Volendo accostare i personaggi di questa storia d'amore al nostro mondo calcistico, le similitudini sembrano alquanto scontate e nette.
I tifosi di calcio sono i “figli di un dio minore” proprio come i sordomuti, perchè questa è la considerazione che gran parte dei calciatori hanno nei confronti dei tifosi della squadra in cui essi giocano. Alcuni giocatori infatti, arrivano perfino a dire in maniera alquanto sfrontata che i tifosi non capiscono nulla di calcio. E quindi è meglio che stiano zitti. Altri dichiarano che i tifosi se amano la loro squadra devono dimostrarlo anche quando i giocatori sbagliano, possibilmente senza fischiarli e magari avallando le loro richieste di aumento contrattuali (manco se fossero 2 lire)... Altri ancora minacciano di andare via se le loro richieste pecuniarie non verranno esaudite.... Roba da mercenari tra i più incalliti!

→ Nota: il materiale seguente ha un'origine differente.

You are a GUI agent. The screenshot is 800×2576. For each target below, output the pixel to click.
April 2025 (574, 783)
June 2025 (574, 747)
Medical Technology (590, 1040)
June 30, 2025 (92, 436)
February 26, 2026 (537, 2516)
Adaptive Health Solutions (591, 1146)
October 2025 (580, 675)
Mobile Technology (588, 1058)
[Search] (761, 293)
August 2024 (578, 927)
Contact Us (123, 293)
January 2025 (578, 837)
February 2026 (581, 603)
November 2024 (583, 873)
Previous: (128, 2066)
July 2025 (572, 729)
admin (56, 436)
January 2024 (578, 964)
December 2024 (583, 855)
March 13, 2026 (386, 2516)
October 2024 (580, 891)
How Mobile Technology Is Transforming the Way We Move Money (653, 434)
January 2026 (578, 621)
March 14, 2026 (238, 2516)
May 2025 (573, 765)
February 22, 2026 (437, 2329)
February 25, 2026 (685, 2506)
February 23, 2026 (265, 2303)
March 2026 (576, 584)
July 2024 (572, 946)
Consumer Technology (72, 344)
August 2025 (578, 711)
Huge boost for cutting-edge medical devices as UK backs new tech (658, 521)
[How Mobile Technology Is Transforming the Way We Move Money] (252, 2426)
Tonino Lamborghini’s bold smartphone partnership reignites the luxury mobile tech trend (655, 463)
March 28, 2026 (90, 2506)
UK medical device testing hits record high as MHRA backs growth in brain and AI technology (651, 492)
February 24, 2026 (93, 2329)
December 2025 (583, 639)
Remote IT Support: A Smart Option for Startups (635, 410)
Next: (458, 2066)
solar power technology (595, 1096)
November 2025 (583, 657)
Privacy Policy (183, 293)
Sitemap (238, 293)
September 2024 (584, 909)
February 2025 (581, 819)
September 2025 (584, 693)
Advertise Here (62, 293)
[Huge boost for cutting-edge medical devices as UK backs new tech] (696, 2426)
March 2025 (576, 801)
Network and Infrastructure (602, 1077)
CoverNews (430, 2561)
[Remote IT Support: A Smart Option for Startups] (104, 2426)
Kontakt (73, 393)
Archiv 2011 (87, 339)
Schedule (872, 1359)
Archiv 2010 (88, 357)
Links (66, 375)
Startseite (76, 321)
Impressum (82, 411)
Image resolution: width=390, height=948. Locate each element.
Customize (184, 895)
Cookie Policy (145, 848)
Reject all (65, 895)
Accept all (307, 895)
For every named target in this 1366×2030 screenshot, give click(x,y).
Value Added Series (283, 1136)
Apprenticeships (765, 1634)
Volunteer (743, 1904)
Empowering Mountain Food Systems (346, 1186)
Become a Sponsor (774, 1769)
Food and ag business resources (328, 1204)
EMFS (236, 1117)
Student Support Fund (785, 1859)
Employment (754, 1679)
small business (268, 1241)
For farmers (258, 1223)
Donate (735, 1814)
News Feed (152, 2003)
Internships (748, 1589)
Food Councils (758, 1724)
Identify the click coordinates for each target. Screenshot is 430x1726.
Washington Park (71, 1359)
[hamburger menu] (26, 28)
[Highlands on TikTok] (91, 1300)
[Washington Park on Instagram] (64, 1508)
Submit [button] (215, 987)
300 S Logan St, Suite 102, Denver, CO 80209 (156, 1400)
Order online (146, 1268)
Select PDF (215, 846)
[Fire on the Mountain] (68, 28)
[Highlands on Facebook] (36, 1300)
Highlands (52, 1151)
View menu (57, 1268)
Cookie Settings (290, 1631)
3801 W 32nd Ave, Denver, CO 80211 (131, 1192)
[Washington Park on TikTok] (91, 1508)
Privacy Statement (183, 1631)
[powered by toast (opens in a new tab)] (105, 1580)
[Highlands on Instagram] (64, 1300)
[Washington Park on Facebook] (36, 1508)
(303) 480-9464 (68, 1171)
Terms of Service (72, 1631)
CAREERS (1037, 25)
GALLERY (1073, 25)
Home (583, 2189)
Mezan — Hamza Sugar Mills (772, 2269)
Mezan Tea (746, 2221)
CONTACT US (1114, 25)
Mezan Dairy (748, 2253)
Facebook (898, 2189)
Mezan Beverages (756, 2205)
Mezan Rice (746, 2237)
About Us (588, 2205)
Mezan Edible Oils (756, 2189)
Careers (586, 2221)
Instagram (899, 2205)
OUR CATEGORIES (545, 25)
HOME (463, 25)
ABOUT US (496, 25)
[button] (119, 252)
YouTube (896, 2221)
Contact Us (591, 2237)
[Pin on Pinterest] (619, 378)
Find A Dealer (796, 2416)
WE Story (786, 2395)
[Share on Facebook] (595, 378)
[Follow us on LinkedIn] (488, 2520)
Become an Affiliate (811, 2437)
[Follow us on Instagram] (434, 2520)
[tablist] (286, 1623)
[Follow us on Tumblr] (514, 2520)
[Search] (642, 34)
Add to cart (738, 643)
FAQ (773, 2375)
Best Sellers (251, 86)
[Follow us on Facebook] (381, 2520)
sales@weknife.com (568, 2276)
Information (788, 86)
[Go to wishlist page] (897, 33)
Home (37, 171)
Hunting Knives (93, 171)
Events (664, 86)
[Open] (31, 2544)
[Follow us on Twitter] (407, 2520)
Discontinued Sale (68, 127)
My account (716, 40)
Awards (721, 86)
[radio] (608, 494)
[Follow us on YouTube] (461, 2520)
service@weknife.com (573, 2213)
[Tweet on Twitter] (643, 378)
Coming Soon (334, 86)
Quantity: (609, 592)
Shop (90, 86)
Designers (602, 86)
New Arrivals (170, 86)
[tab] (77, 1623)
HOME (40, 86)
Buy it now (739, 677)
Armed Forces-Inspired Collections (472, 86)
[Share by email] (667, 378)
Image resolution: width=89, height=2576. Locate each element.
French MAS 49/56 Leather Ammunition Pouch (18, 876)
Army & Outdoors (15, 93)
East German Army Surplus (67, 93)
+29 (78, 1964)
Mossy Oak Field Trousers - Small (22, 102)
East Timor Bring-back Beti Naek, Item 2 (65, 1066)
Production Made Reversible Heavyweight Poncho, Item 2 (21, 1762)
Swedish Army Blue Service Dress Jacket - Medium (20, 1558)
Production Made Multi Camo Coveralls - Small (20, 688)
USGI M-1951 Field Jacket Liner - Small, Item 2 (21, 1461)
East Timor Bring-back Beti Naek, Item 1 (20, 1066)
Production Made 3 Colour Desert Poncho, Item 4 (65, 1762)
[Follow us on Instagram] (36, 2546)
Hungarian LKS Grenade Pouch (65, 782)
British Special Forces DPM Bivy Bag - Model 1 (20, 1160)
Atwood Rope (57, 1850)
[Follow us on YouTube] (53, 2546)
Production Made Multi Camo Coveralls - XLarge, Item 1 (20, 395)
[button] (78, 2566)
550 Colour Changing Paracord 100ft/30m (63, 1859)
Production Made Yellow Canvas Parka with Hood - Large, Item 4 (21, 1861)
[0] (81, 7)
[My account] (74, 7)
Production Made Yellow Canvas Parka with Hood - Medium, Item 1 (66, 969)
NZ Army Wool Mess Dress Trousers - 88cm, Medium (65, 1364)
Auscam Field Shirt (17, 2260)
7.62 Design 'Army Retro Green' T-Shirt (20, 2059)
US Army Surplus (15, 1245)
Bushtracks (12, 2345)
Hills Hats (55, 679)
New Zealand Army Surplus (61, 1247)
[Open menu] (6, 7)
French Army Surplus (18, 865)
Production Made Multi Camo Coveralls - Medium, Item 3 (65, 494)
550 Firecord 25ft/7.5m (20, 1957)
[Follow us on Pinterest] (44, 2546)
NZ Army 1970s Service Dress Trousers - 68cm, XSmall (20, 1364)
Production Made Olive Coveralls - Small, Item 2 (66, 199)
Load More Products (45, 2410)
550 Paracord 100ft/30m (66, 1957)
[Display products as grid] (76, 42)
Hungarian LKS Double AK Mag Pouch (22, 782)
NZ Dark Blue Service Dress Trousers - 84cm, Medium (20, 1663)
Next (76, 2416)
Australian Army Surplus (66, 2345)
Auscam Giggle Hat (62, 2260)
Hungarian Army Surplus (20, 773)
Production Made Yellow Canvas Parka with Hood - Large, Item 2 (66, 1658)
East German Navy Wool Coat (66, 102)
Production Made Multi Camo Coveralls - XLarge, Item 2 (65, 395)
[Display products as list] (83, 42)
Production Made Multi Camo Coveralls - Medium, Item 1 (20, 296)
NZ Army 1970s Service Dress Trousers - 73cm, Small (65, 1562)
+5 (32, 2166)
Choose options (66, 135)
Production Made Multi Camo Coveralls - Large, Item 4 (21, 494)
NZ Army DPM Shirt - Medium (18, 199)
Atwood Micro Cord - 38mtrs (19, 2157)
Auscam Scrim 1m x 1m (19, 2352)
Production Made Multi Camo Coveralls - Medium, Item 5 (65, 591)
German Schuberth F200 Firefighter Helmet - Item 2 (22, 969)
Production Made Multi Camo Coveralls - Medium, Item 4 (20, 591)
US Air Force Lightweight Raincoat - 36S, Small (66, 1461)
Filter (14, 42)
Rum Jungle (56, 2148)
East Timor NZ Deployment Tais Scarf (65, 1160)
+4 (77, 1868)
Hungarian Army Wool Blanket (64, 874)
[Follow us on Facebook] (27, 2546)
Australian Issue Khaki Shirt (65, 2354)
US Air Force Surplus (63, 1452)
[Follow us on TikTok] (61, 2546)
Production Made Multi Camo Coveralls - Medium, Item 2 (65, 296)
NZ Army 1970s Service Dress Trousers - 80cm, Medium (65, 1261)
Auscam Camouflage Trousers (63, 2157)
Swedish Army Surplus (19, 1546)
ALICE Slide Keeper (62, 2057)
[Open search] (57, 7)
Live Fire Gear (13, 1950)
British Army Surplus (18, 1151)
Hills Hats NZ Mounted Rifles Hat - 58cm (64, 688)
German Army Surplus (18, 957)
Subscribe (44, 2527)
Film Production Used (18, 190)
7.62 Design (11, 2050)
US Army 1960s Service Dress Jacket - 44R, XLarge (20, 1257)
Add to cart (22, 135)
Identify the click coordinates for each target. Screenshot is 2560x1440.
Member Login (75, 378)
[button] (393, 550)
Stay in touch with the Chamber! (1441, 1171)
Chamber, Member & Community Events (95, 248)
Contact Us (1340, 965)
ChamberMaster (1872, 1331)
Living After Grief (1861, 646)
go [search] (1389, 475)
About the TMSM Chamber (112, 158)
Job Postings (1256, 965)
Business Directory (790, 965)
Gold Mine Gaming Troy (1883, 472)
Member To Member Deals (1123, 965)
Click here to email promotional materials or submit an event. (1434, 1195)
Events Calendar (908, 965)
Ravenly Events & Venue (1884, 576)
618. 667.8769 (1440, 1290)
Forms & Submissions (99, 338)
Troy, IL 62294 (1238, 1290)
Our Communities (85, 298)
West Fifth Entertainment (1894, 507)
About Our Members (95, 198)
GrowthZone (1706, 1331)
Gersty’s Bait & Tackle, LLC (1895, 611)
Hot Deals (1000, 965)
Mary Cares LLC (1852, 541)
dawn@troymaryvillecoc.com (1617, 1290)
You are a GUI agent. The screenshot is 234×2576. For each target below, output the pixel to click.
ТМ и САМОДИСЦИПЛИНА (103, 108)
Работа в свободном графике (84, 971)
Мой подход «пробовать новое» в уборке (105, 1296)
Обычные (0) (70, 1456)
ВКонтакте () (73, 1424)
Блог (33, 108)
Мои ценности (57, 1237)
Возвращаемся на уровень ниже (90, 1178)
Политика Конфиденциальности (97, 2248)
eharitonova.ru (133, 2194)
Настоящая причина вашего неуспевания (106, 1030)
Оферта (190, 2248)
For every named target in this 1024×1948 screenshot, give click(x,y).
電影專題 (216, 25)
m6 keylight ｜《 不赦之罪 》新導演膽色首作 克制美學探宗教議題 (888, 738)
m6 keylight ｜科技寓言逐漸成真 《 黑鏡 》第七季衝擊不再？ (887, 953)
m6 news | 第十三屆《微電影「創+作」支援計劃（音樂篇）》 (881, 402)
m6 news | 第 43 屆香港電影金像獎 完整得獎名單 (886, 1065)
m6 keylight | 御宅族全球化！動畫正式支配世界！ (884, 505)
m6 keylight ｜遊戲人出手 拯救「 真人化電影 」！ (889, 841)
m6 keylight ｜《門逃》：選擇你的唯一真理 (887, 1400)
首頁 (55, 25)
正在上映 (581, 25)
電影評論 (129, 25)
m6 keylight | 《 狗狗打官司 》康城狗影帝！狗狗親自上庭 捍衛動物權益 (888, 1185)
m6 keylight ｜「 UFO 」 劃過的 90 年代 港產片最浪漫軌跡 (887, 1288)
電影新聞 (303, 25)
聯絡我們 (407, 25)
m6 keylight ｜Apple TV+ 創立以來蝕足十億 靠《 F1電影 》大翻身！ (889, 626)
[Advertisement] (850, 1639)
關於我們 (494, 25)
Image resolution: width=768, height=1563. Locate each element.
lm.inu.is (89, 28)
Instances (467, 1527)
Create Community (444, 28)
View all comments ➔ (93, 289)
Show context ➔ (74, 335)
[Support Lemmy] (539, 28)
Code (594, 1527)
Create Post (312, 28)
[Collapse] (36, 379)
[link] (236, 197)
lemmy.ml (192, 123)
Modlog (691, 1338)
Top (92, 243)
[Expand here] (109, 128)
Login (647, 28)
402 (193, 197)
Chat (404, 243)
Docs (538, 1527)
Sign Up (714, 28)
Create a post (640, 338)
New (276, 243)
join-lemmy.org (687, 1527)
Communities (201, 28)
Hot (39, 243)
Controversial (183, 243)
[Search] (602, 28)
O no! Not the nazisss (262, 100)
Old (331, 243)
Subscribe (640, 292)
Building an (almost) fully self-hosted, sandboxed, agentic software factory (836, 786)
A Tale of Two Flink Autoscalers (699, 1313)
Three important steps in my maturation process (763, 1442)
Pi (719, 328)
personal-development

Quei giocatori però non arrivano a capire una cosa importantissima. L'amore che il tifoso nutre ed esterna, non è diretto precisamente a loro, ma è diretto alla società di calcio che per tanti anni ha fatto sempre palpitare i loro cuori, custodendo il sentimento di eterna fedeltà sempre più forte e sempre più sincero.
Questi giocatori però, non si fanno scrupoli quando decidono di non terminare la carriera nella società che per anni li ha fatti crescere. Essi per amore del denaro abbandonano la società che ha fatto enormi sacrifici per valorizzarli, e se ne infischiano dei tifosi sostenitori, lasciandoli con il cuore spezzato dal dispiacere e con l'animo pregno di delusione.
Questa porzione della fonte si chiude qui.